Thus it perhaps was not surprising that after rumors raged of four alleged sexual assaults by African American men on white women, white mobs hit the streets on the night of September 22, beating hundreds of African Americans and destroying their businesses.

State militia and police officers were called in, but were not immediately effective at quelling the violence. African Americans were forced to defend their homes and businesses, and many innocent African American individuals were killed.

On September 24, when police officers learned of a meeting of African Americans in a town just outside Atlanta, they raided the meeting, claiming fear of a counterattack. A shootout resulted in the death of one police officer; heavily armed militia arrested hundreds of African Americans.

Fearing the destruction of the city’s formerly positive reputation, local officials and public figures called for an end to the riot, beginning a dialogue with African American elites.

Estimates show that as many as 10,000 whites rioted against African Americans, leaving at least 25 African Americans dead—but most likely many more than that. The biracial meetings that developed as a result of the riot served as a model for white-African American relations.

Discussed in middle and high schools, the riot stands today—more than a century later—as a bitter reminder of the racial hostility and violence African Americans faced for decades.

To learn more, check out this summary from the New Georgia Encyclopedia, this page from PBS, and this article from NPR.

This article from the Atlanta Constitution demonstrates the blame white supremacists placed on African Americans. This New York Times article discusses the aftermath of the riot, stating that militia disarmed African Americans (most of whom, presumably, were armed simply to protect themselves and their families from white mob violence).

To learn more, check out David Godshalk’s Veiled Visions: The 1906 Atlanta Race Riot and the Reshaping of American Race Relations (UNC Press 2005), Gregory Mixon’s The Atlanta Riot: Race, Class, and Violence in a New South City (University Press of Florida 2005), and Rebecca Burns’ Rage in the Gate City: The Story of the 1906 Atlanta Race Riot (University of Georgia Press 2009).

To learn more about Atlanta’s race relations, check out Ronald Bayor’s Race and the Shaping of Twentieth-Century Atlanta (UNC Press 1996).

Walter White, who would serve as NAACP secretary for more than two decades, witnessed the riot as a 13-year-old child. He described the riot in his autobiography, A Man Called White. To learn more about White, check out Kenneth Janken’s Walter White: Mr. NAACP (UNC Press 2006).

On This Day: The Springfield Riot

On August 14, 1908—104 years ago today—Springfield, Illinois dissolved into intensive mob violence that by the following night would leave at least seven individuals dead and many businesses and homes destroyed.

Racial tensions flared in Springfield when a white woman falsely accused a African American man of rape. Law enforcement moved this man—as well as another African American man accused of killing a white railroad engineer—out of town before an angry white mob could touch them.

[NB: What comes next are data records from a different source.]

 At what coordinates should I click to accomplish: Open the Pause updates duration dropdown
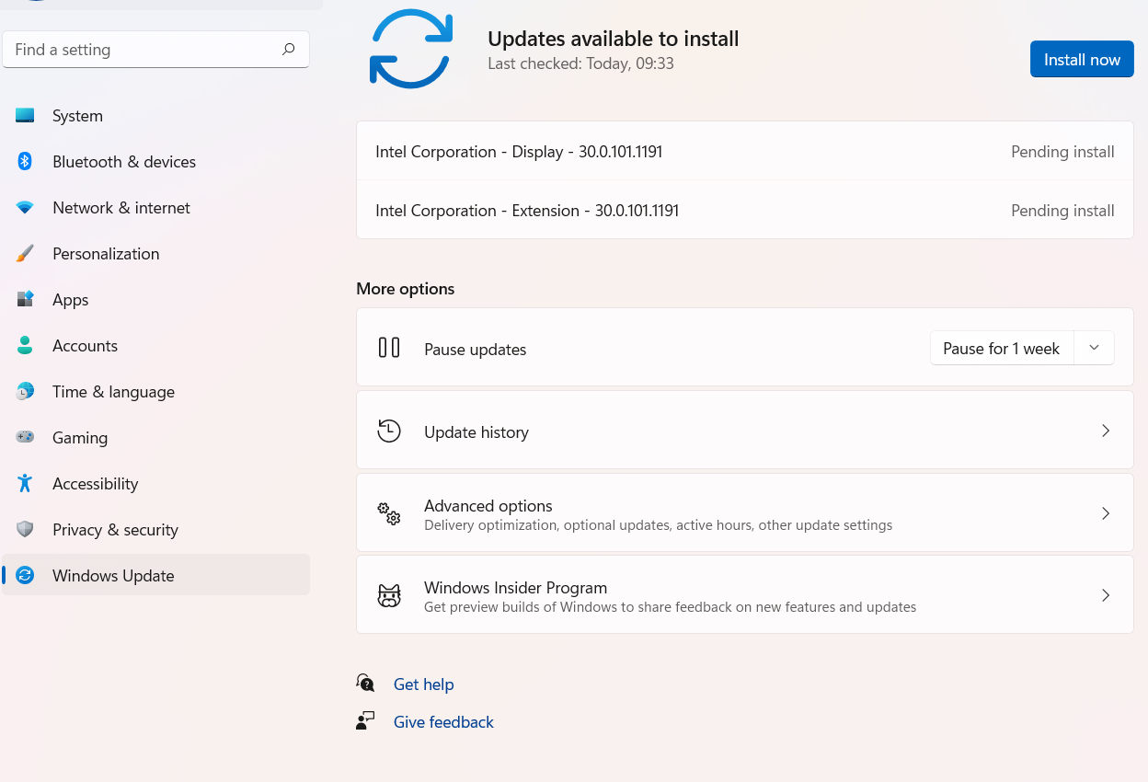pos(1094,348)
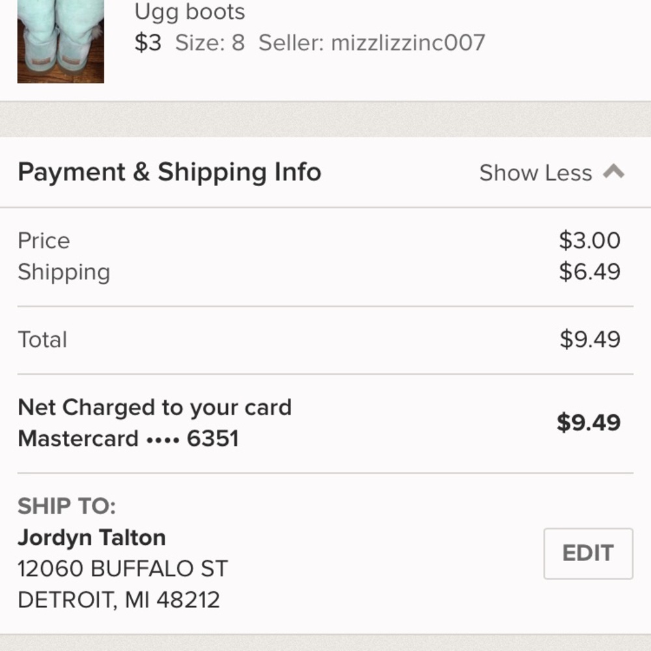This screenshot has height=651, width=651.
Task: Click the bold $9.49 net charged amount
Action: coord(589,422)
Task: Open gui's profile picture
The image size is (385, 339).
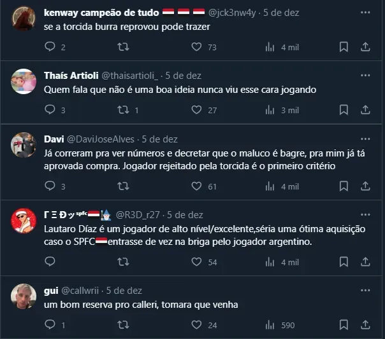Action: coord(24,296)
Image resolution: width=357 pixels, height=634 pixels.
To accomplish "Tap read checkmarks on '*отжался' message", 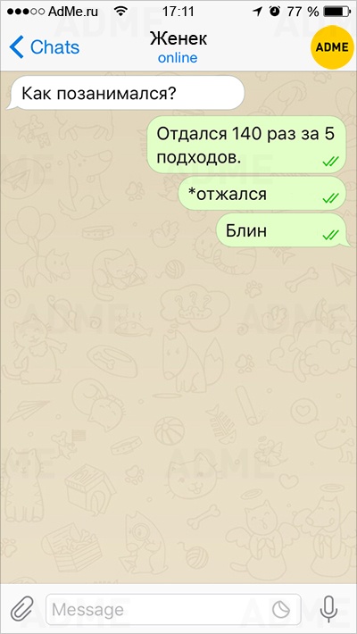I will tap(330, 198).
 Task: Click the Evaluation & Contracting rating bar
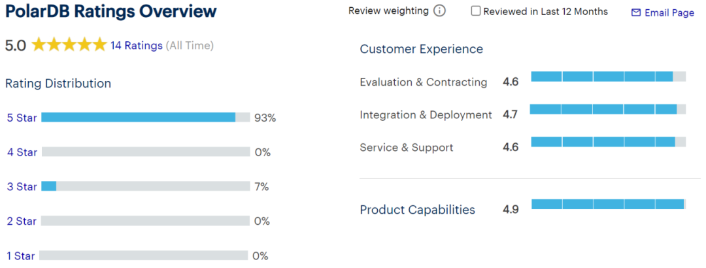[608, 76]
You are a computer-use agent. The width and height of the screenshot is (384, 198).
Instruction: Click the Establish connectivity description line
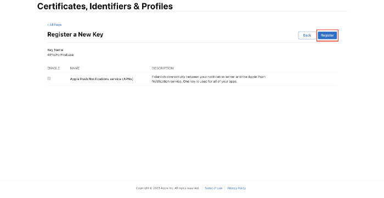pyautogui.click(x=208, y=77)
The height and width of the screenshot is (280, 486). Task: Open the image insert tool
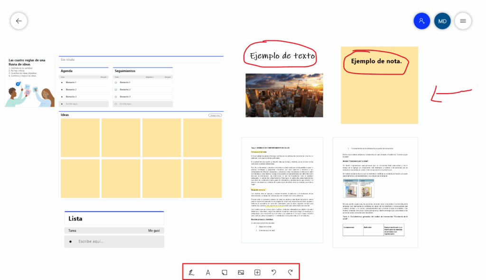(x=241, y=272)
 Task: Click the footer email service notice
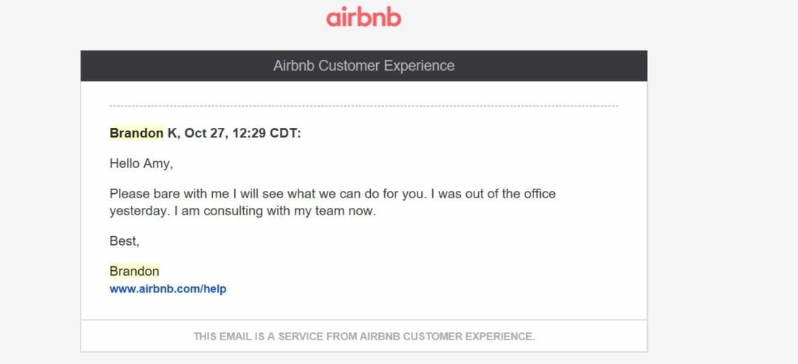tap(364, 337)
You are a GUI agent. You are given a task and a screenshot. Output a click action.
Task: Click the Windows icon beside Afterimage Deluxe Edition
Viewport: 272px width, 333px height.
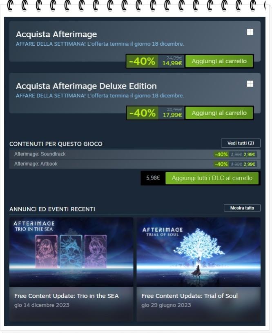[250, 84]
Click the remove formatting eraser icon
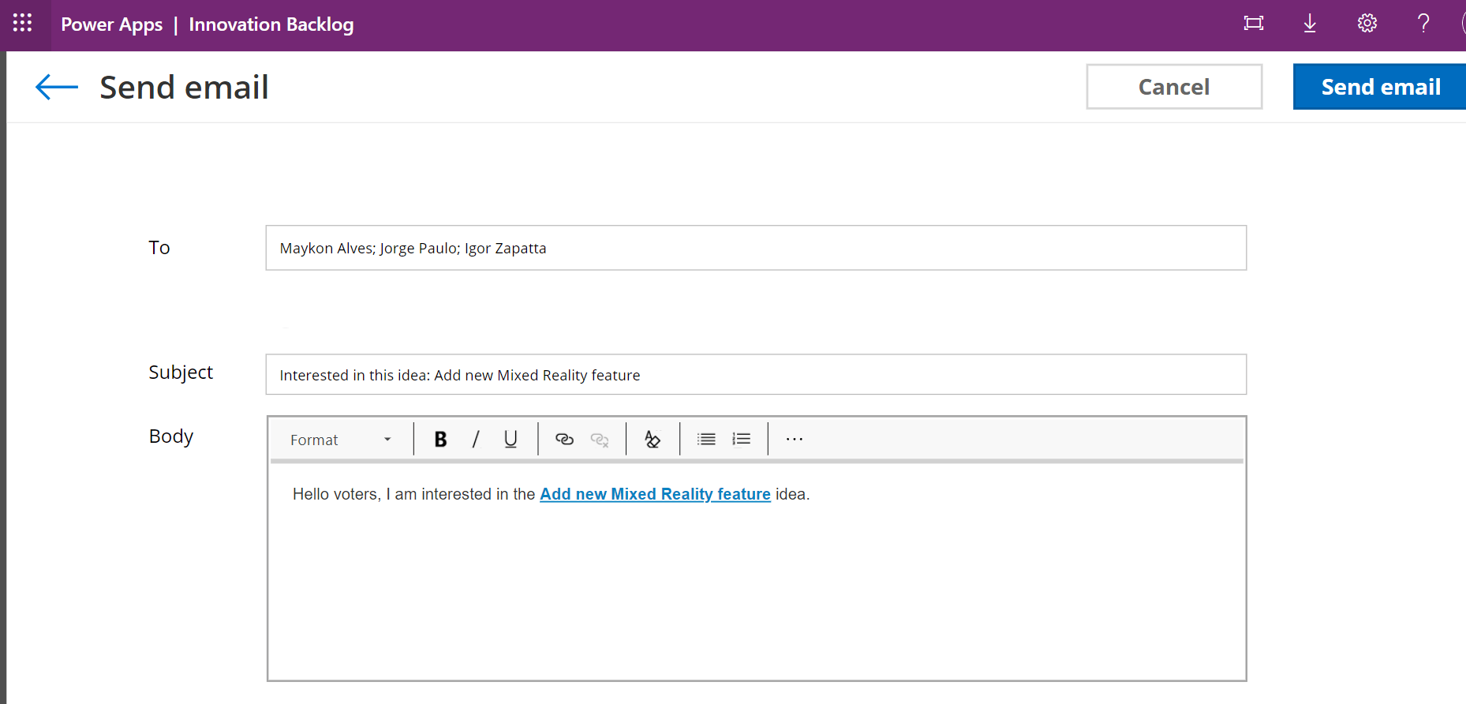 [x=653, y=440]
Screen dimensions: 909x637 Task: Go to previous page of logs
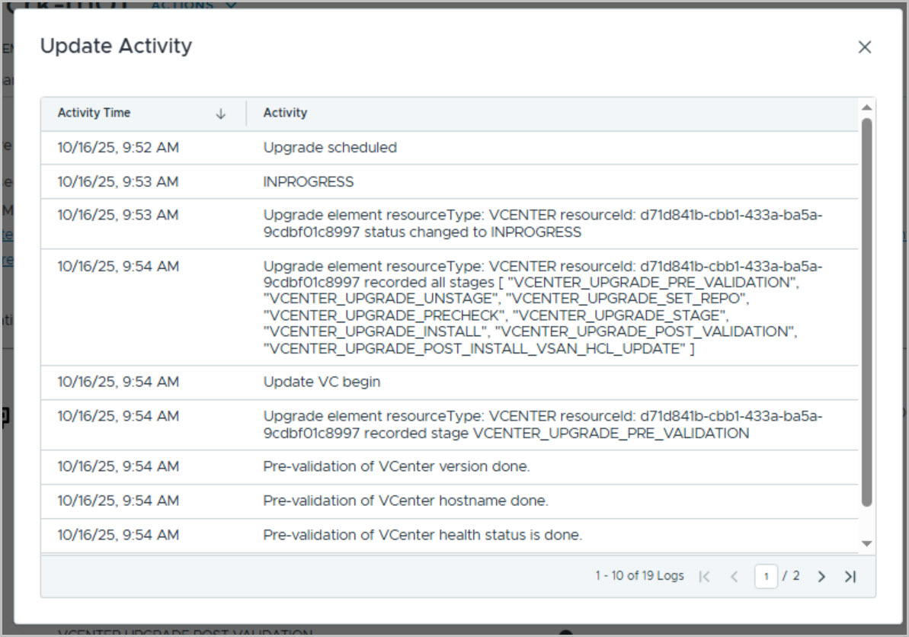tap(734, 577)
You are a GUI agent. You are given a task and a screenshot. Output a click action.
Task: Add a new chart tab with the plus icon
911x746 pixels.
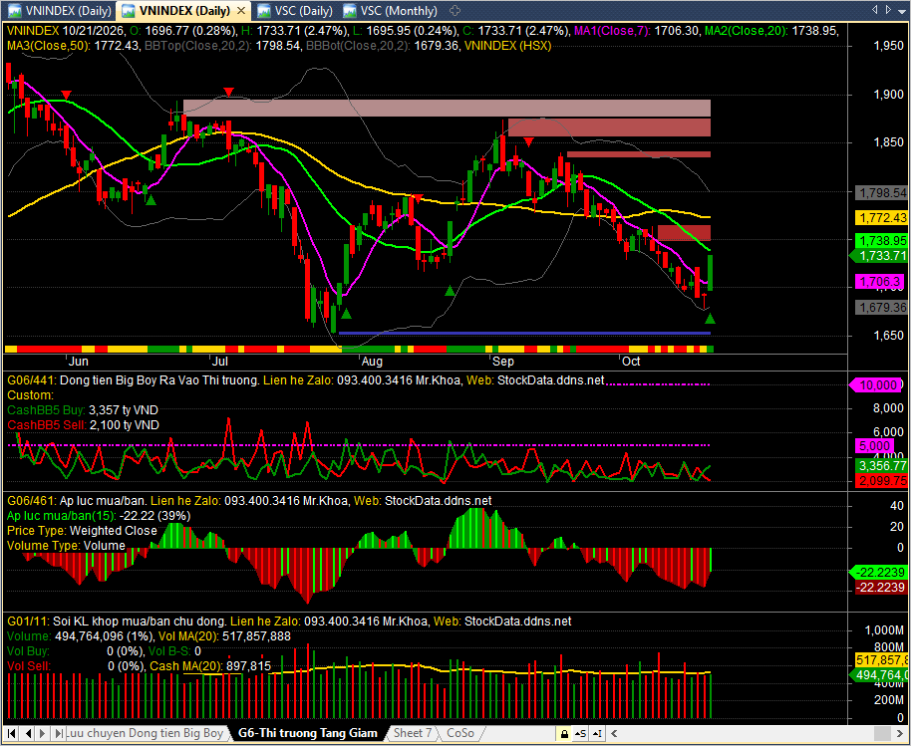click(x=456, y=10)
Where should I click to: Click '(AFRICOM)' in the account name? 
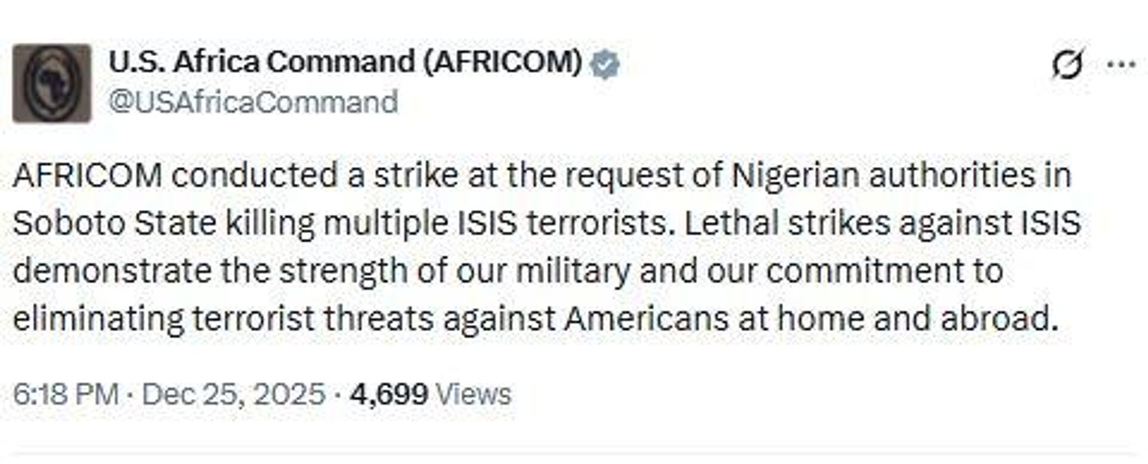(502, 62)
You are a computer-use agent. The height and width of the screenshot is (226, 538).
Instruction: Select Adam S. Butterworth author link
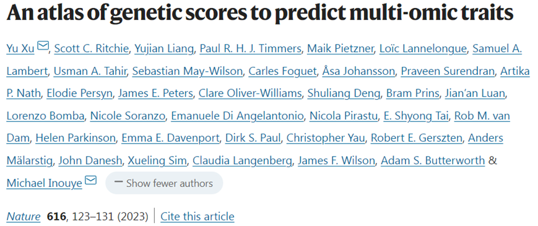(433, 160)
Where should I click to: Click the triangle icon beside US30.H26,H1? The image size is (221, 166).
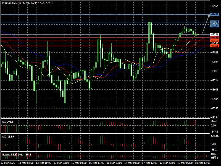point(2,2)

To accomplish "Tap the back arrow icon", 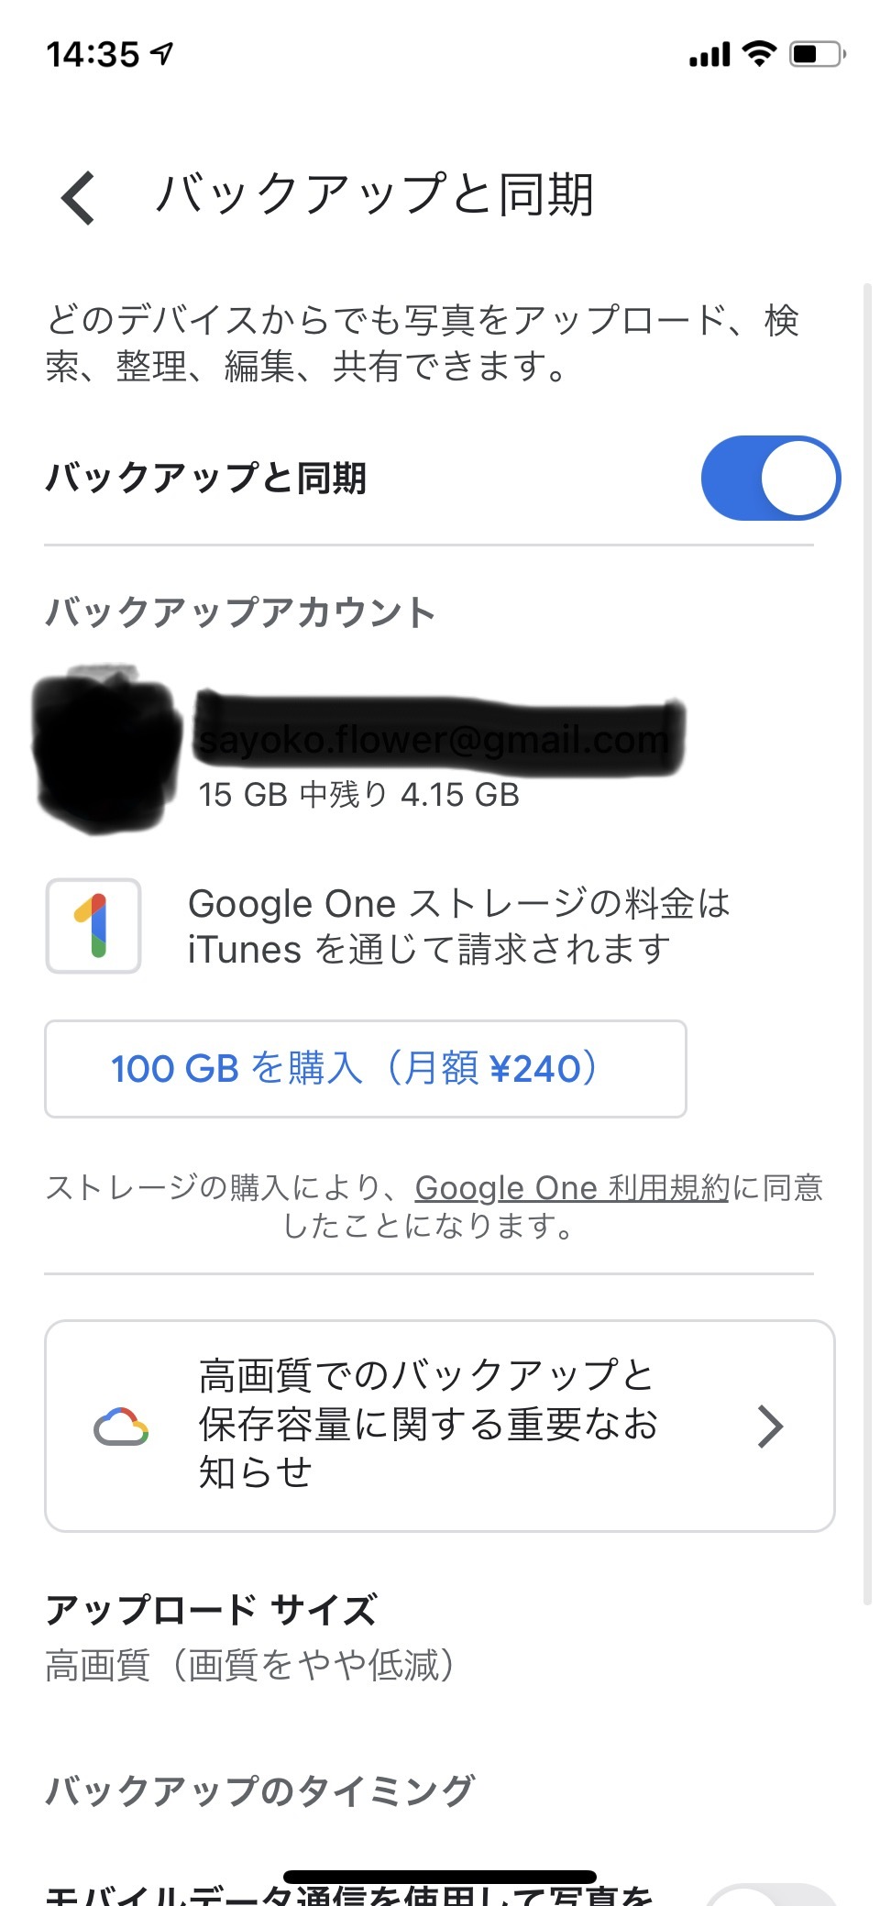I will pos(79,197).
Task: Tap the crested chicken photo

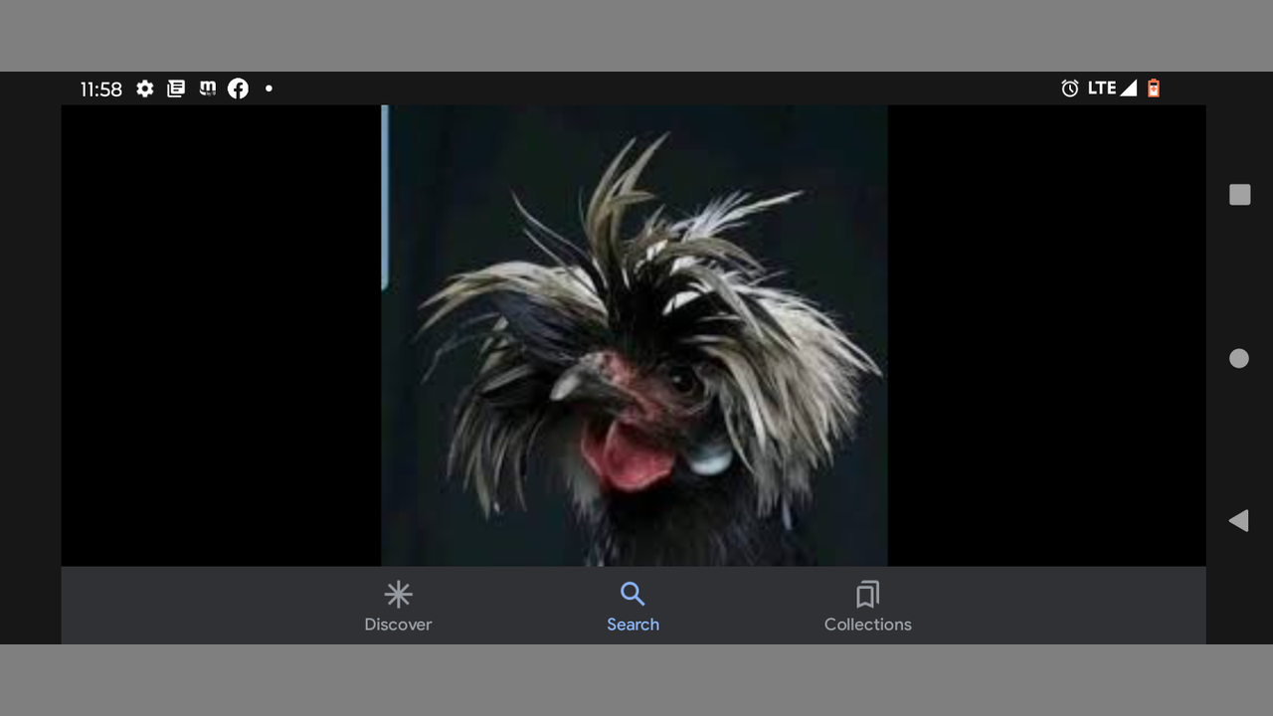Action: [635, 336]
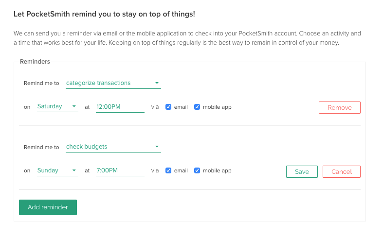Remove the categorize transactions reminder
383x237 pixels.
(339, 107)
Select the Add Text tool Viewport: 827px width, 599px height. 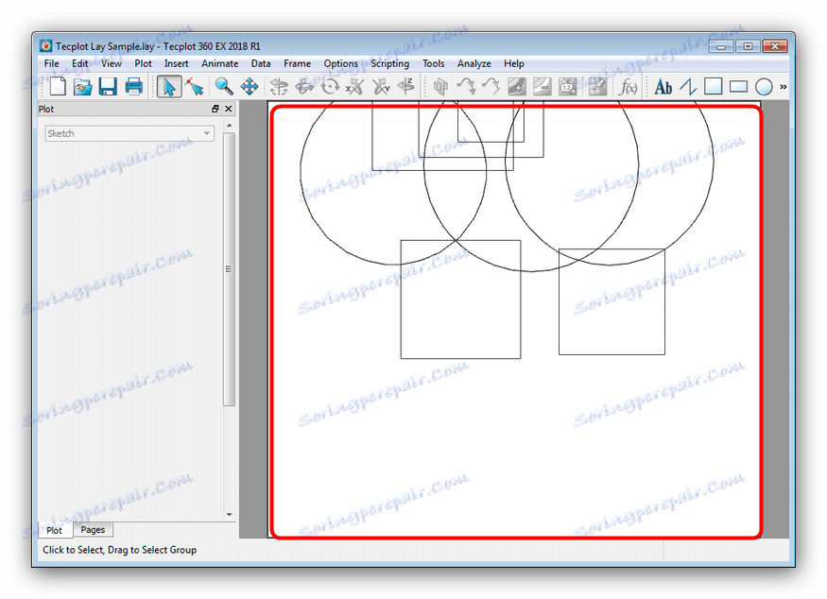pos(663,87)
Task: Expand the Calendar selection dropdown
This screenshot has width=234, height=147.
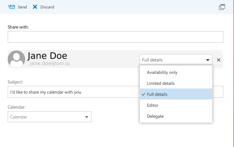Action: click(x=87, y=117)
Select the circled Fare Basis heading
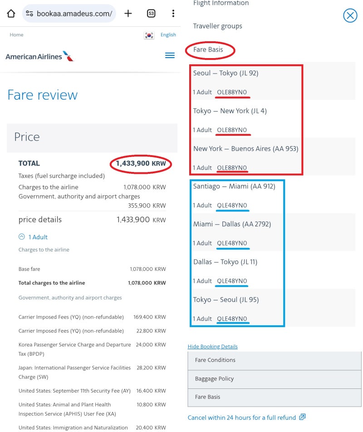Screen dimensions: 363x432 pyautogui.click(x=208, y=49)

When the members of the white mob realized the prisoners were gone, they began a full-scale riot, moving through Springfield burning businesses and homes owned by African Americans. Springfield was an ironic site for a race riot; it was the hometown of President Abraham Lincoln—the man who freed the slaves. White rioters allegedly shouted, “Lincoln freed you, now we’ll show you where you belong!”

Fearing for their lives, roughly 3,000 African Americans fled the city. Illinois Governor Charles S. Deneen called in the National Guard, but it took until late on August 15 for the violence to die down. Troops began to leave the city on August 19.

In the end, two African Americans were lynched and five whites were killed. More than forty African American families were displaced after their homes were burnt.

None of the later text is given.